On Thu, Sep 29, 2022 at 10:37 PM drago01 <drago01(a)gmail.com> wrote:
On Wednesday, September 28, 2022, Clemens Lang <cllang(a)redhat.com> wrote:
>
> Hi,
>
> Michael J Gruber <mjg(a)fedoraproject.org> wrote:
>
>> Understanding is helped greatly by communication, though. Legal answers
>> such as "We can not" do not further this understanding, and "We
can not
>> and we can not tell you why" is not much better, but these are the typical
>> answer we get, not even with a "sorry, but we can't". Obviously,
these
>> legal questions are difficult to explain, but it can't be true that each
>> such case is under a "gag order”.
>
>
> A lawyer at a previous employer told me that explanations of such decisions
> can be used against you in court. Presumably, this also applies here.

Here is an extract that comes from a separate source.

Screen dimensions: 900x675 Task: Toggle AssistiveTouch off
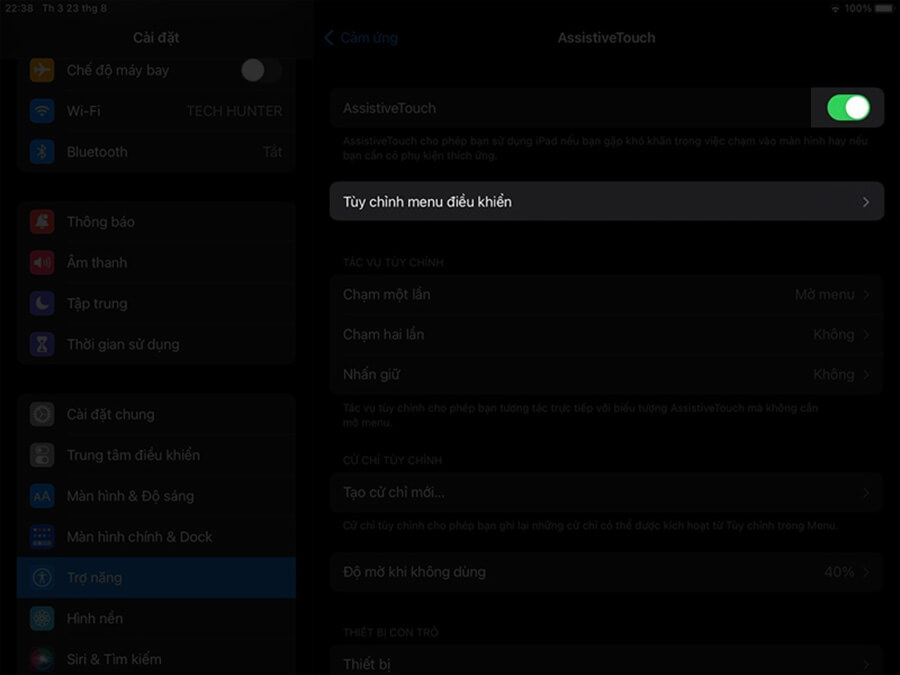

That's sounds overlay paranoid. How can an explanation on why you are *not* doing
something be used against you in court? I can get why "we don't think that patent
XYZ applies so this is fine to ship" is problematic, but the other way around just
doesn't make sense.
Because if it is discovered you did it anyway, it can be classed as
"willful" infringement, which means you can be penalized for it even
more (damages can be tripled).
Now, in some cases, the reason is super-public anyway. Anything
involving the MPEG-LA typically counts as such. But HEVC has multiple
patent pools, MPEG-LA is just one of them. VVC is in the same boat. In
screwy situations like that, you just don't even bother. Stay away
from it all.
--
真実はいつも一つ!/ Always, there's only one truth!